**Task description**
From the line containing "947x533 pixels." through the last line of the entries below, transcribe each line exactly, excluding any picture.

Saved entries
+++

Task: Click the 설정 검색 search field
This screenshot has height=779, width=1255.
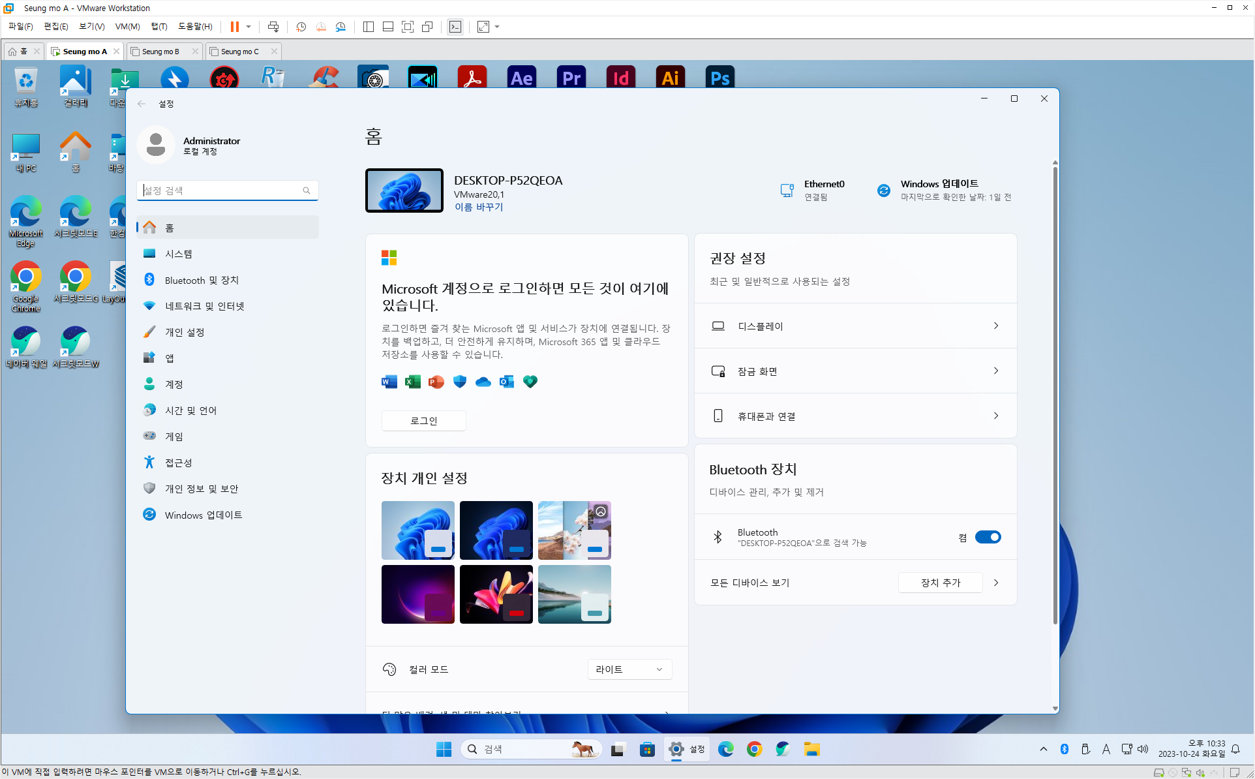Action: click(x=222, y=191)
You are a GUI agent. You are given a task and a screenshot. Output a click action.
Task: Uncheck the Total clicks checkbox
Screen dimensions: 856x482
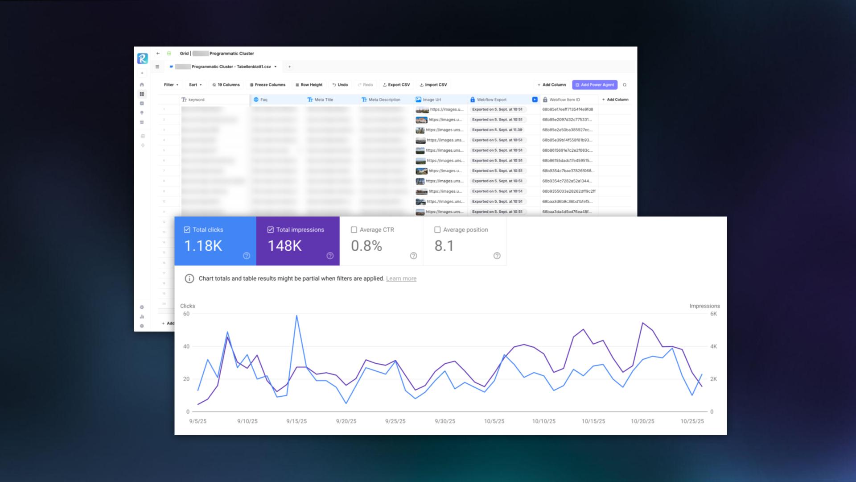187,230
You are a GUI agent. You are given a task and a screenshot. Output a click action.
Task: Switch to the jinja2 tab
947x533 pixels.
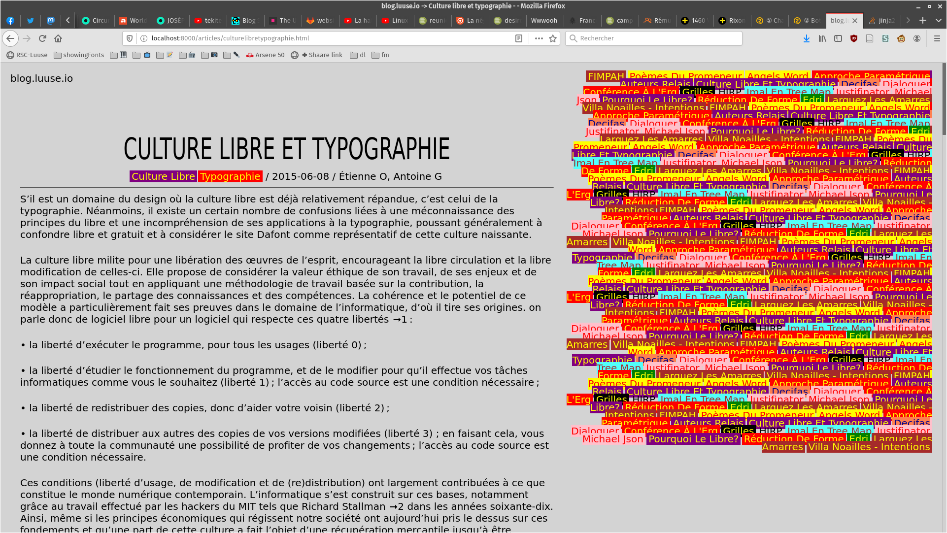[882, 20]
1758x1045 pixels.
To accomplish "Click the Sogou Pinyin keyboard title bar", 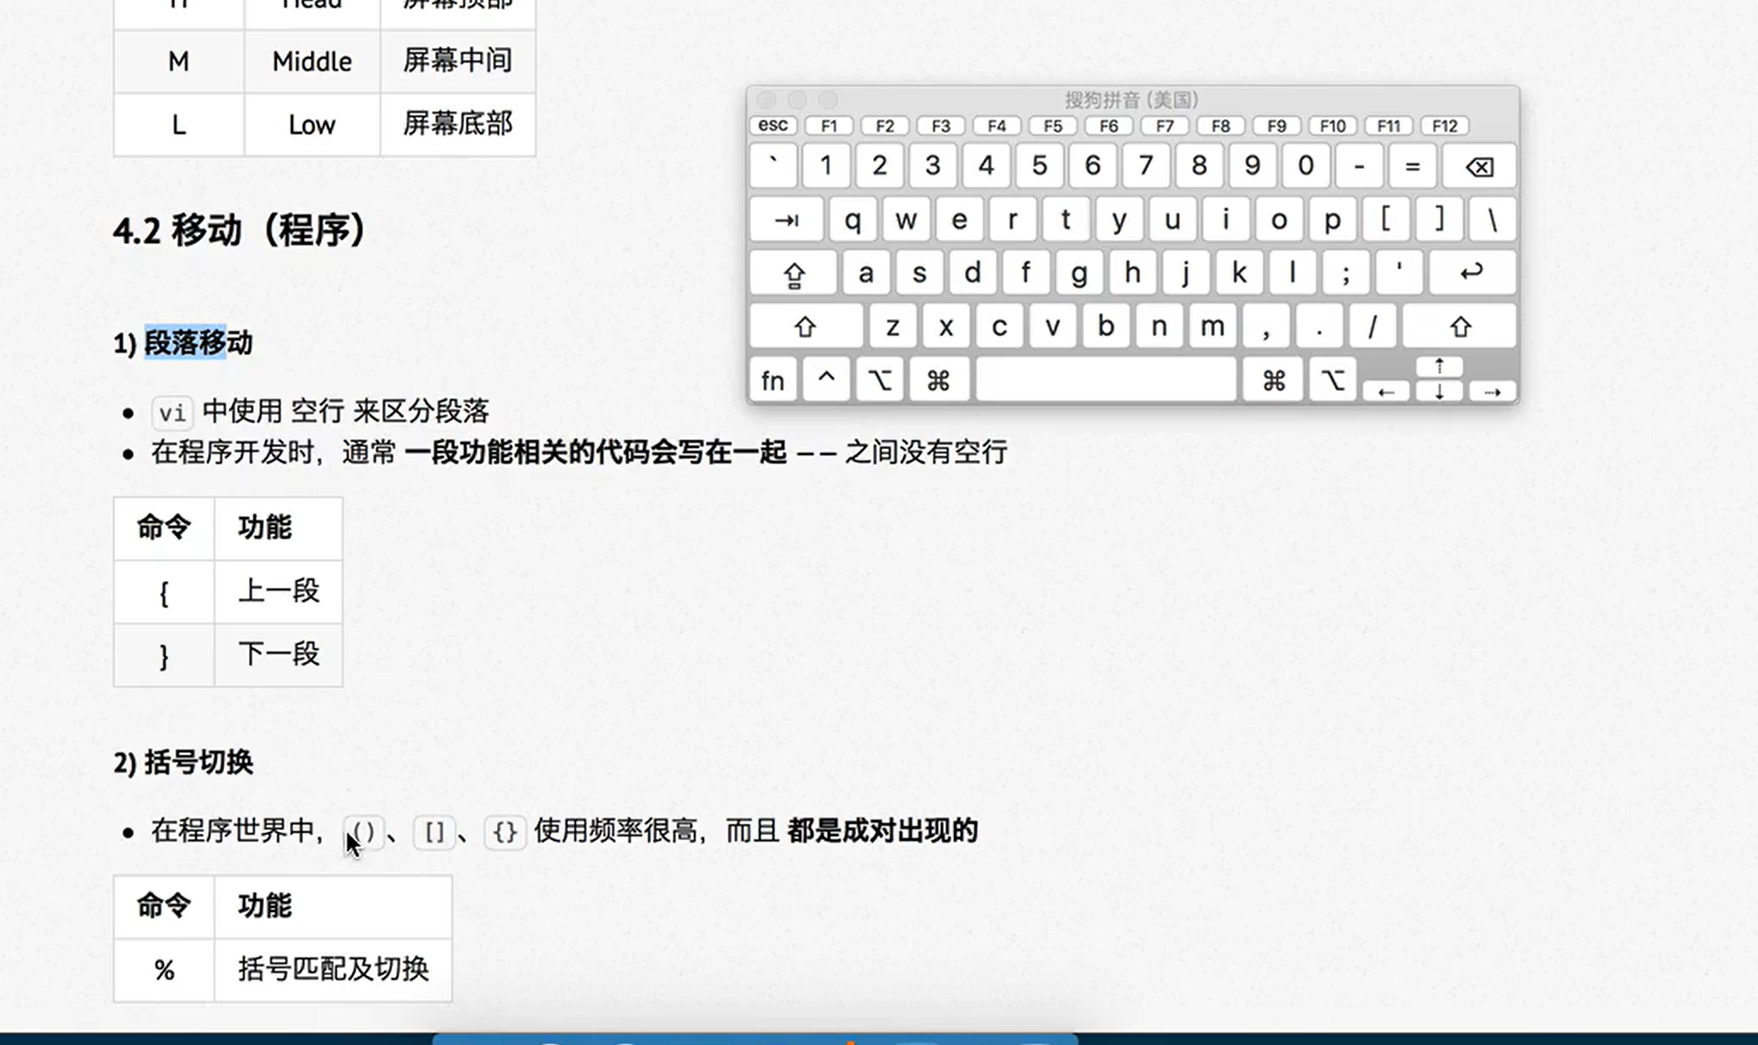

+++

**Reply to the task**
947x533 pixels.
[882, 20]
1758x1045 pixels.
To accomplish "Click the Sogou Pinyin keyboard title bar", 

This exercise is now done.